Tuesday, August 21, 2007

Sadness


i am overwhelmed with sadness today for all that i am leaving behind. i know my future will be wonderful.. i know that i am heading out on the right path and that my life is moving in the right direction. i feel this without a doubt. but today i am still overwhelmed with sadness.


it is in the little moments these days... the seemingly insignificant moments when suddenly tears are welling up in my eyes. moments like when i stop for coffee at robin's donuts in the morning... the ladies there all know how i take my coffee without my asking. they prepare my jumbo 2 cream 3 sugar without my even asking. and i think how i will miss that. i think that when i return, if i ever go back to that robin's that they probably won't remember how i like my coffee anymore. and i find myself wondering if toronto will be like that.. if i will be more than just one in a city full of people. how will i make a difference? who will remember me?

today was the last day with my jeep. i needed some time tonight just to get out on my own.. go for a drive and then a walk. take this final opportunity to get out on the open road... so much freedom that comes from having a vehicle. i found myself heading for the monestary in st norbert. that has always been one of my favorite places to go. i went for a long walk along the river. i think i just needed a place to go to where i could cry the tears that needed to come out. i needed to find a quiet place where i could just be still.. where i could look deep within my heart and listen to the silence and the crickets singing. i sat there on the stone wall and i wrote in my book until all the light faded and i could no longer see the page.

there are so many emotions that i am feeling these days. i feel the sadness that i have not let myself until just now. i have been trying so hard to be strong... trying to finish with all the details. lists and more lists. but i needed to take tonight to grieve... to mourn the passing of my old life to make way for the new.

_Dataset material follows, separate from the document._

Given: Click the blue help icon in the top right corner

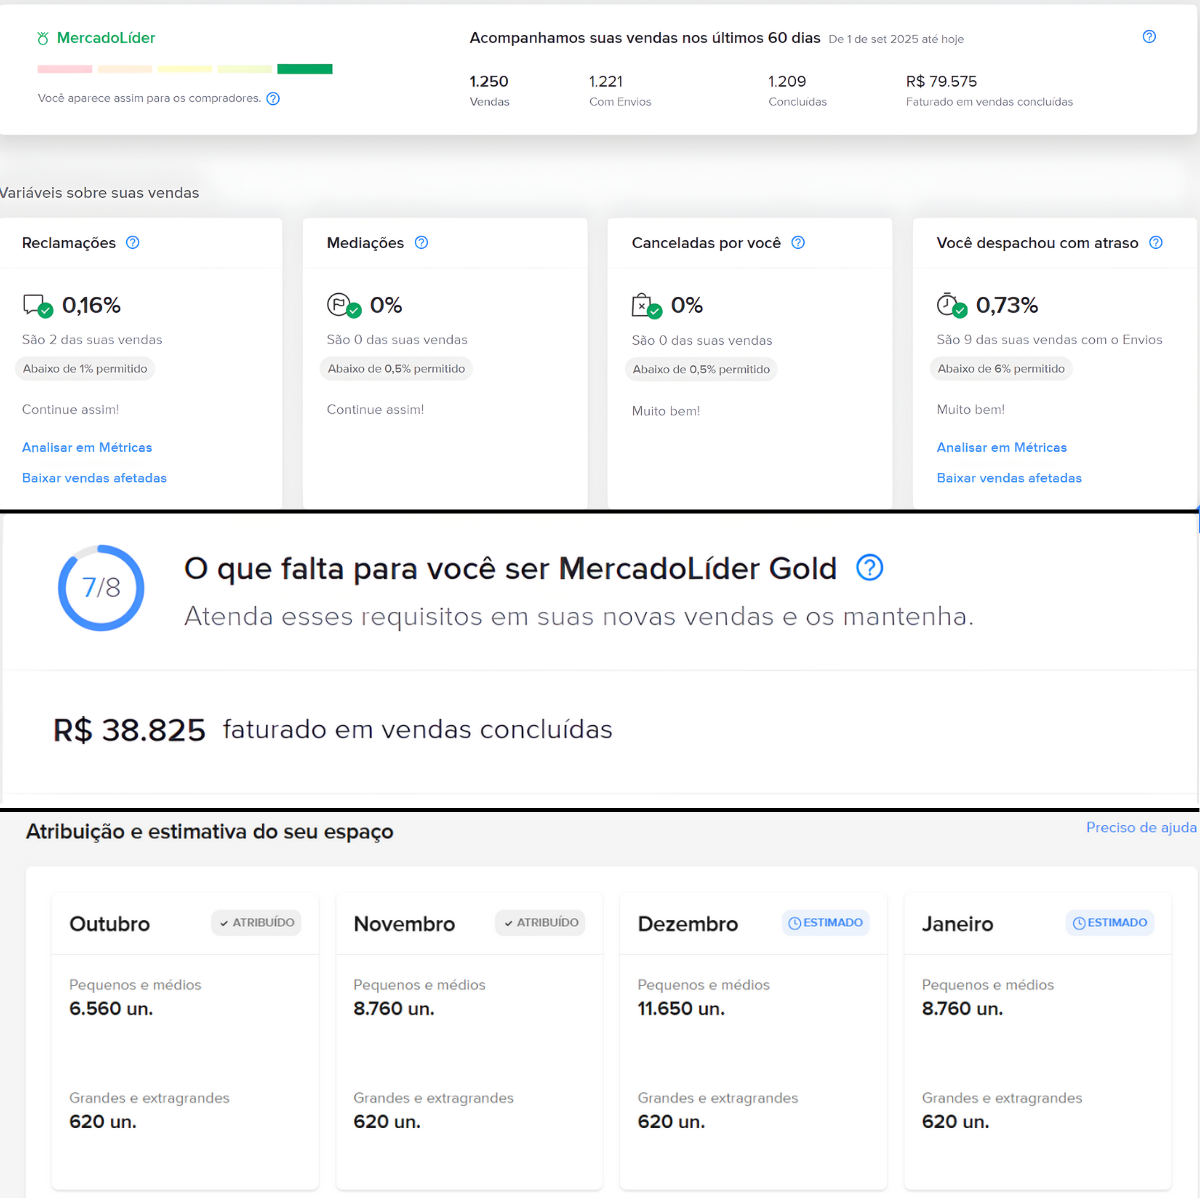Looking at the screenshot, I should pyautogui.click(x=1149, y=36).
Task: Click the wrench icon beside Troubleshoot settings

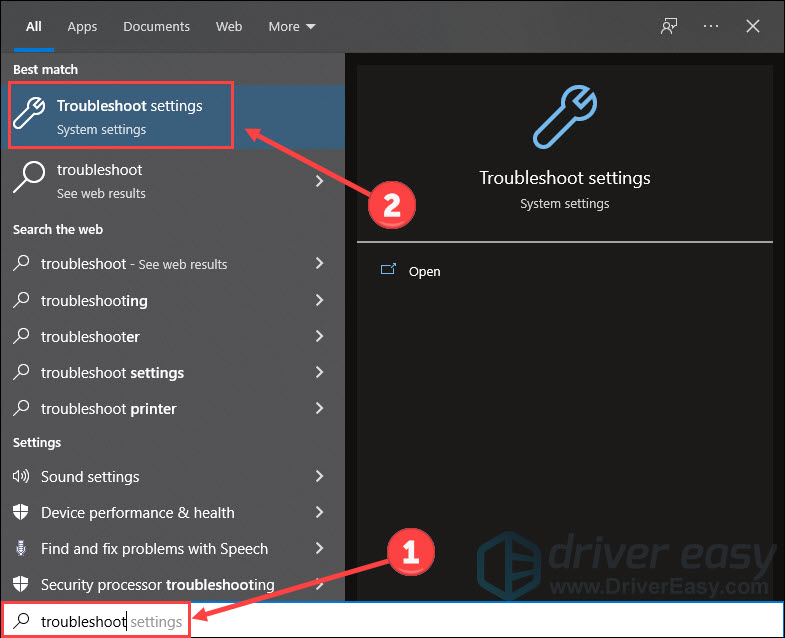Action: 30,117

i think today i am grieving all of the potential that exists in what i am leaving behind. of maybe never seeing that potential realized. it's all about choices. and it is in the realization that in choosing one thing.. you may never really know about all the others. and this is okay... as long as you are confident in your choices.

i know that moving away doesn't mean that i will no longer have the friends that i have. i know that a little distance will not keep us apart. but at the same time, i know that distance does change some things. i realize we'll have to rely more on phone calls and emails than we will on coffees or breakfasts.

i am tired.. i am rambling i am quite sure. i just wanted to share something today. i wanted to put something out here for all of you.

i only have two more days left here. these days will be busy i am sure. i am trying to savour all of the things that make winnipeg so special to me. i will be back.. i know this. i have to stop being so nostalgic and wipe away these tears...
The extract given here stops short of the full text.